# Fluance bi-polar for fill-in surrounds



## ericzim (Jun 24, 2012)

My current 7.1 speaker setup consists of JBL L100T front Left and Right and JBL ES25CB center with Phase Tech Euro for front Height configuration and some HTiB JBL back surrounds to round it out. I have been running this setup originally with an old Onkyo HTR-550 in 6.1 with the Phase Tech set for surrounds on stands and the HTiB JBL for rear and it sounded fine that way. Since upgrading to a Denon avr-1612 and moving the Phase Tech's to the front height I have noticed a definate gap in some content in movies especially in 7.1. My question is since I have absolutely no experience with mounting bi-polar speakers should they be mounted close to the ceiling or should they be mounted just above the listening area where the JBL's are now residing on their mounts pointed slightly downward at the listeners.

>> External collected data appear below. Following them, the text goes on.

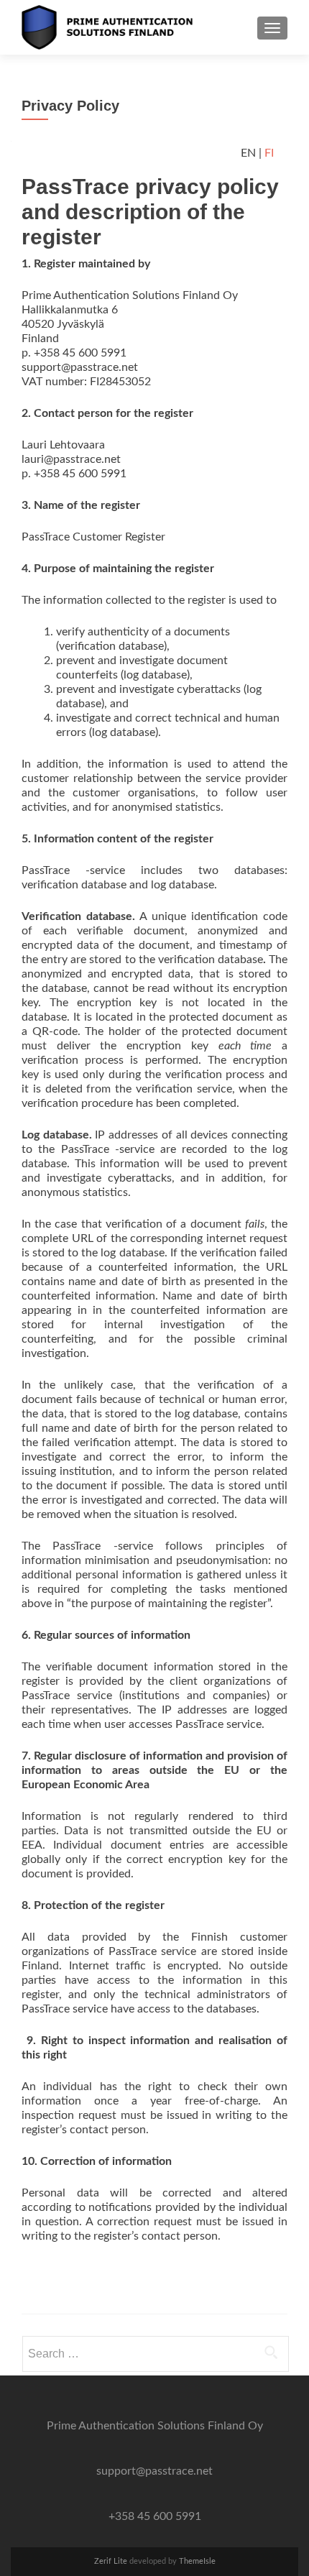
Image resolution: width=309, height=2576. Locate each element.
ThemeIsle (197, 2561)
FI (269, 153)
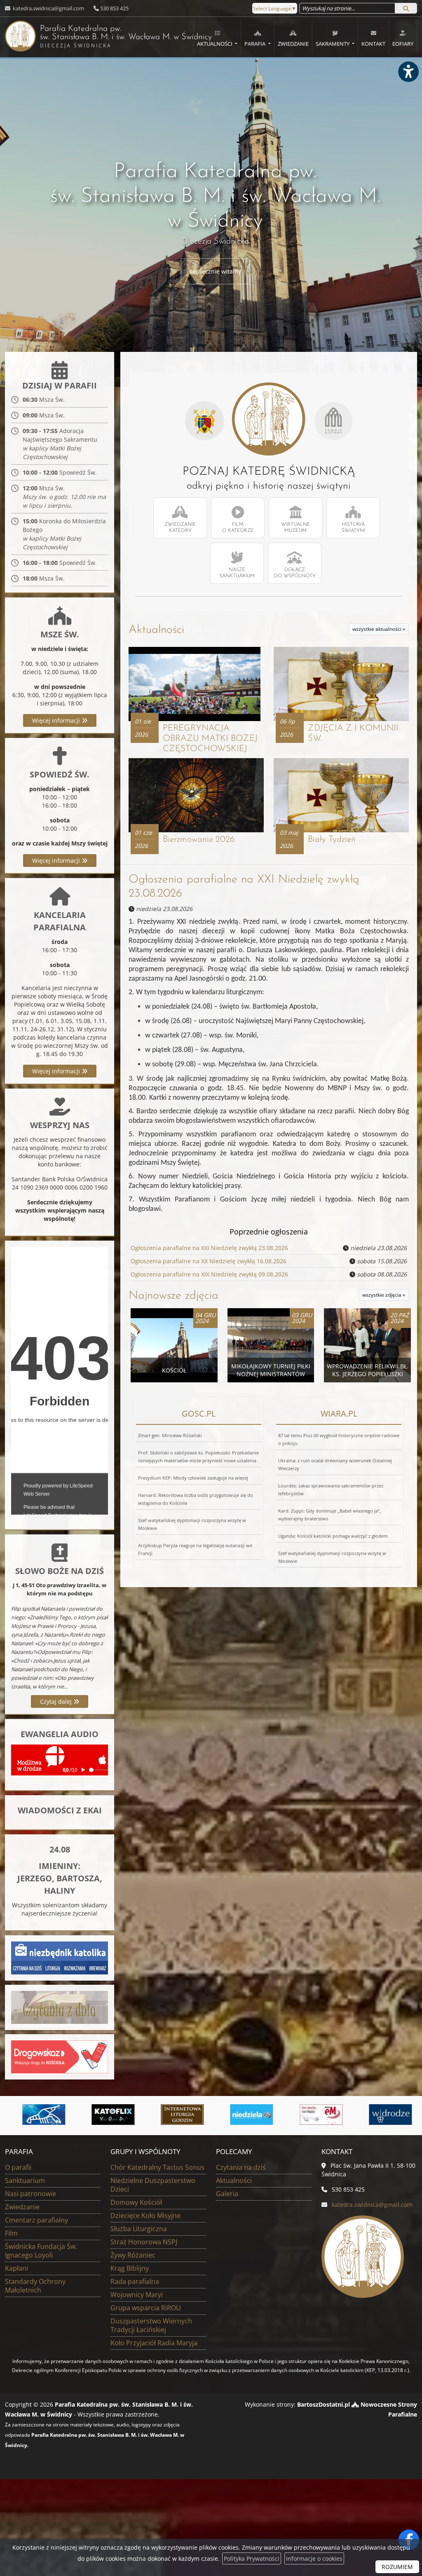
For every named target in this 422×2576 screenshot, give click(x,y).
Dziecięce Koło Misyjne (145, 2215)
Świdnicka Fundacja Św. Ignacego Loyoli (41, 2251)
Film (11, 2233)
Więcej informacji (57, 720)
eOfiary (402, 43)
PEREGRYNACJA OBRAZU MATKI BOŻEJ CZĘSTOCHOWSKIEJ (210, 738)
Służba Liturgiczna (138, 2228)
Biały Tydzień (332, 839)
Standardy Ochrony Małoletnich (35, 2286)
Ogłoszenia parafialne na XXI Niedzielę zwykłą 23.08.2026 (209, 1248)
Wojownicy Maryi (136, 2294)
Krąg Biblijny (129, 2268)
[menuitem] (217, 37)
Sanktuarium (25, 2180)
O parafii (18, 2167)
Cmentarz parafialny (36, 2220)
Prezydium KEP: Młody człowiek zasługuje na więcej (193, 1478)
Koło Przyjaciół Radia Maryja (153, 2342)
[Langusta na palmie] (37, 2114)
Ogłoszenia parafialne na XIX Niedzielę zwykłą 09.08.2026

The wall they will be mounted on is appx 8 feet wide with a door on each side and roughly 10 feet high. The speakers will be here on Monday or Tuesday so I have time to prep the wall, run fresh wire, and re-enforce the area on the wall they need to be mounted.
The link for the speakers at http://www.fluance.com/fluanbipsurs.html 
I would hope that the speakers have some type of mounting instructions but with each case being different I highly doubt they will be accurate or even close for my space. The walls are not sheet rock but wood lathe and plaster.


----------



## ericzim (Jun 24, 2012)

Just found out my sons new house will be ready to move into next week. Bye Bye L100Ts. Back to the G series JBLs up front. I am glad he has his new house but sad that he will be wanting his JBLs back. The Center channel will now be JBL LS and not the ES25CB as I assume he will want that back as well.:sad:
Now I am beginning to re-think my purchase.


----------



## ericzim (Jun 24, 2012)

They are delivered and installed. The nice people at Fluance were very helpful in recommending the proper installation height and distance. The speakers will need some break-in time before they open up, Fluance recommends 10 hours at normal volume. I am very impressed with the audio quality and can imagine they will get even better over time.


----------